In der im Jahre 2000 entstanden Arbeit „white out“ verwandelt sich die Wände des Ausstellungsraumes
in ein filigranes Panorama aus Wäscheleinen und Stecknadeln, eine skurrile Abwicklung endloser Bergketten,
die zwischen Zeichnung und Bildträger eine faszinierende Schattenzone bildet: Eine hintergründiges
Sehangebot im Weitwinkelformat, das es dem Betrachter überlässt, ob er die traumverloren mäandernden
Endlosschlaufen als topografische Ortsbeschreibung nutzt oder das Panorama in seine autonomen Bestandteile
auflöst – Nadeln und unterschiedliche lange Leinenstücke. Ergänzt wird dieses Bild der Bergwelt im Geiste
der Wäscheleine durch ein Video, das eine Skiabfahrt aus der Sicht des Körpers, d.h. aufgenommen mit einer
mitgeführten Kamera, zeigt. Der Betrachter, der sich auch hier mitten im Bild wiederfindet, erfährt so
quasi im Selbstversuch wiederum jene eminent körperliche Qualität, die dem der zeichnerischen (Er)Fassung
der Welt verpflichteten Werk Webers immer zueigen ist.

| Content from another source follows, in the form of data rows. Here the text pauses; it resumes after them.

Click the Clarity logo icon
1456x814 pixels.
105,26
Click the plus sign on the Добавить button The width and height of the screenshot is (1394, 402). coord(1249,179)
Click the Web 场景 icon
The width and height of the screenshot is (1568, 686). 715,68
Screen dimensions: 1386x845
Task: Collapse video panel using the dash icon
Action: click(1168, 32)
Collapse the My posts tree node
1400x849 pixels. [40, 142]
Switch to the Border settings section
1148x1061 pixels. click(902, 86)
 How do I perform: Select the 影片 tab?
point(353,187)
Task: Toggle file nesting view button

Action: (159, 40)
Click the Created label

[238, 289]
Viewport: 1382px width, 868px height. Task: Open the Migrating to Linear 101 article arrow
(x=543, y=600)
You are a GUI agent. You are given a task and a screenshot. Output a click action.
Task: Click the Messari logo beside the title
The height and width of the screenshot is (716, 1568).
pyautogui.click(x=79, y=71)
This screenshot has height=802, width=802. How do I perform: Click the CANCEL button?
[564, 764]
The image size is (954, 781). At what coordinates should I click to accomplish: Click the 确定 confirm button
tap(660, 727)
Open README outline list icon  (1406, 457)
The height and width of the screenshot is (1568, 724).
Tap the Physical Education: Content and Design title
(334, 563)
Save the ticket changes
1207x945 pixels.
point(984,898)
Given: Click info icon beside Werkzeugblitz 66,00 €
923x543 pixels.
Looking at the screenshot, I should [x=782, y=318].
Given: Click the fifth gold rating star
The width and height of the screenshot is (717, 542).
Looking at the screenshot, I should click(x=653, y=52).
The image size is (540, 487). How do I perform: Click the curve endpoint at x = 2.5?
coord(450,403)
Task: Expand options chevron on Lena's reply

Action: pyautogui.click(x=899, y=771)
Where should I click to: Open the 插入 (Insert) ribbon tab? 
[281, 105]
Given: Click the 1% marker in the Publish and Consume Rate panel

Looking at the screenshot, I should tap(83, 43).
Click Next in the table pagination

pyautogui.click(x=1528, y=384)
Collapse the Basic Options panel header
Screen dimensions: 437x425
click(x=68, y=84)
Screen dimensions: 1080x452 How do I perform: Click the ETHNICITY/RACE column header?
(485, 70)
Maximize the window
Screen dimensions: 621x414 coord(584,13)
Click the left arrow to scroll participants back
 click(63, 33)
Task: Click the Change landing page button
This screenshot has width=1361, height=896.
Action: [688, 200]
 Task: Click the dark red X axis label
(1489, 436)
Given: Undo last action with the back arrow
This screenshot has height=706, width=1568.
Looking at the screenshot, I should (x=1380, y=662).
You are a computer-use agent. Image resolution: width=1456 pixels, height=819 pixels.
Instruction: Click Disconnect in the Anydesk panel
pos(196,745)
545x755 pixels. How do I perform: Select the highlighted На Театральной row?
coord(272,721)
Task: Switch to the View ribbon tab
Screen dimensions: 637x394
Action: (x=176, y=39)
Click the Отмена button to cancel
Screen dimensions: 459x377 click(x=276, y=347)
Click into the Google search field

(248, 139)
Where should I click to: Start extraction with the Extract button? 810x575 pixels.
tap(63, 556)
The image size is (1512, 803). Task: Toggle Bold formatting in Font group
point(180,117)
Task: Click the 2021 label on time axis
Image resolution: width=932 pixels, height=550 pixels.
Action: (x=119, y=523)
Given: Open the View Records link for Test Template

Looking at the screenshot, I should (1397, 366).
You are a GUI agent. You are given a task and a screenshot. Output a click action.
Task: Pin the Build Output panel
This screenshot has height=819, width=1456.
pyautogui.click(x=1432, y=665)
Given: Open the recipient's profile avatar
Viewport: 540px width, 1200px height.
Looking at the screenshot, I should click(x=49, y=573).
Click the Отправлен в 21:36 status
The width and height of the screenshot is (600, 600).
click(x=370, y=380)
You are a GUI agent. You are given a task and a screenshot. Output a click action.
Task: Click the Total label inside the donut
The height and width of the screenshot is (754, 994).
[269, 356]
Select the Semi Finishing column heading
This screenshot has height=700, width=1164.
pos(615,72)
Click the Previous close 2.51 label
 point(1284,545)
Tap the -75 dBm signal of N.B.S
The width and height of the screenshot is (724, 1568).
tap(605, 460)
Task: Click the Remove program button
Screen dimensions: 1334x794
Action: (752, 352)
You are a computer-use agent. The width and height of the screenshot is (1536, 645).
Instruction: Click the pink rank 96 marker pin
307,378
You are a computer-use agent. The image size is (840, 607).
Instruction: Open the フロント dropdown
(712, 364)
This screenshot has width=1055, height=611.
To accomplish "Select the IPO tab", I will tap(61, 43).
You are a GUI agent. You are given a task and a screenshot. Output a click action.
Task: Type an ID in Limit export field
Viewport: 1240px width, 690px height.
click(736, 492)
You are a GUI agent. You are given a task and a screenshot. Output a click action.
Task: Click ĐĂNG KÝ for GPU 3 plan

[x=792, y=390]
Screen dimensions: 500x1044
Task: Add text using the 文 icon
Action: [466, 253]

Was als zeichnerisch, raumgreifende Unternehmung ihren Ursprung nahm, gewinnt so immer weiter an
illusionistischer Dynamik. Die Wände geraten in ins Schwingen und die eingangs berufenen Körper scheinen
tatsächlich den Boden unter den Füßen zu verlieren. ähnlich wie in „white out“ werden in Arbeiten wie
„Ikarus“ im Kunstmuseum Bonn oder der eigens für Baden-Baden entstandenen „Fliegenden Frau“ aus mit
viel Lust am zeichnerischen Schwung auf Papier aufgetragener Fingerfarbe ephemere, himmelwärts strebende
Figuren, die auf dünnen Nadeln hängend die Wand besetzen: Der Betrachter findet sich der Tradition barocker
Deckengemälde folgend in einem perspektivischen Taumel wieder, der ganze Räume in Bewegung versetzt und
mit einer einfachen Verschiebung des Augpunktes den Ort und seine Wahrnehmung neu formuliert.